● Entries provided
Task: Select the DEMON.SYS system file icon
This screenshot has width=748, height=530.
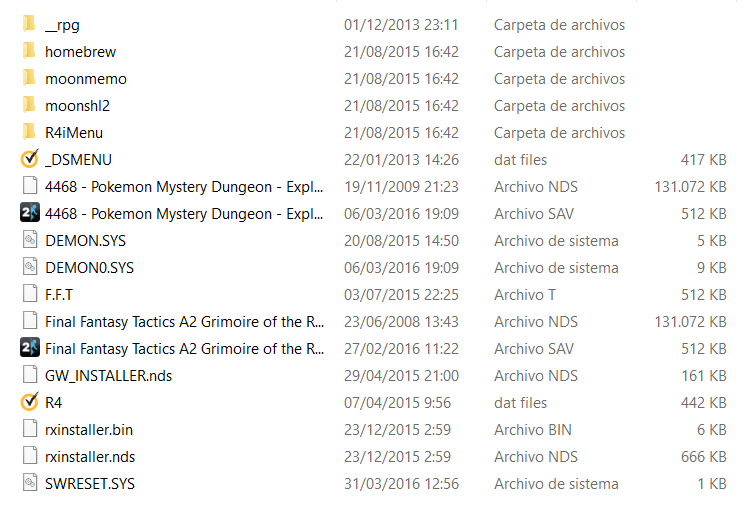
---
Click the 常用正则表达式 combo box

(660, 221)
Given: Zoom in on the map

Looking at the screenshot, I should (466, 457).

● Short problem
Convert the data from the line containing "Task: Select the DEMON.SYS system file icon" to the line containing "This screenshot has width=748, height=530." into a JSON list of strings, one string per line, skipping blank lines.

● Output of the task
[
  "Task: Select the DEMON.SYS system file icon",
  "This screenshot has width=748, height=530."
]